Aludí ayer a que el consenso de expertos que quiere reformar a las principales instituciones emanadas de Bretton-Woods –para distinguirlos de quienes desean su desaparición- propone que regresen a sus misiones originales: estabilidad macroeconómica el FMI, y promoción del desarrollo el BM.

 

En el primer caso, prevalece la preocupación que no hay en el horizonte clientes que requieran del apoyo del Fondo y que le permitan recobrar su propia viabilidad económica, lo que en buena medida se debe a que no ha habido crisis financieras desde la de Argentina en el 2001.

 

Si de algo podemos estar ciertos, sin embargo, es que pronto habrá alguna o varias crisis, aunque no sepamos ni dónde ocurrirán, ni cuál será su detonador o sus consecuencias, por lo que es importante que el personal técnico del FMI esté preparado.

 

Otro tema crucial es el las cuotas de poder. Las naciones que dominan al FMI no tienen interés en cederlo aunque su peso específico sea hoy muy distinto al de 1944 y cuando ha habido ajustes posteriores.

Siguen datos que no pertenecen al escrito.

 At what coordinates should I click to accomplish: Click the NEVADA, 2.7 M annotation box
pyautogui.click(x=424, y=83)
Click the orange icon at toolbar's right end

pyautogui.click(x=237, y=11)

El director-gerente del Fondo, Rodrigo de Rato, sabe qué hay que hacer para reformarlo y cómo hacerlo.

 

Por lo que toca al BM, una transformación institucional seria requiere que los países que hoy lo controlan mayoritariamente dejen de presionar para que deje de ser un banco y transformarlo en una agencia caritativa, y porque abandone su papel de financiar proyectos en países de desarrollo intermedio.

 

Si bien es cierto que existen los recursos en los mercados financieros para apoyar los buenos proyectos, la continuada presencia de expertos del Banco con amplios conocimientos en los diferentes aspectos que se requieren para echar a andar rentables obras de infraestructura física e institucional, puede seguir siendo de enorme utilidad para que se hagan bien las cosas.

 

Se requiere, asimismo, aplicar las propias recomendaciones que de cajón hacen el FMI y el BM a los países a los que asesoran, de utilizar con talento recursos escasos en objetivos de la mayor rentabilidad, a su propia organización y estructura de mando, que están plagadas de ineficiencia y desperdicio.

 

Es necesario también confrontar a los activistas que han convertido al BM en un lento y burocrático laberinto de corrección política, pues tratar de cooptar a fundamentalistas insertándolos en la estructura de la institución sólo puede llevar a su eventual y completo fracaso, que es lo que la mayoría de ellos desea.

 

Si el BM está convencido que su misión esencial es la de promover el crecimiento económico del mundo como el mejor mecanismo para alentar un más rápido desarrollo de la humanidad, en particular del segmento que se ha quedado en el mayor rezago, hay que actuar en congruencia para lograrlo.

 

La gran pregunta es si Paul Wolfowitz, con los serios problemas que enfrenta actualmente, tiene la capacidad para encabezar este proceso de reforma y llevarlo a buen puerto.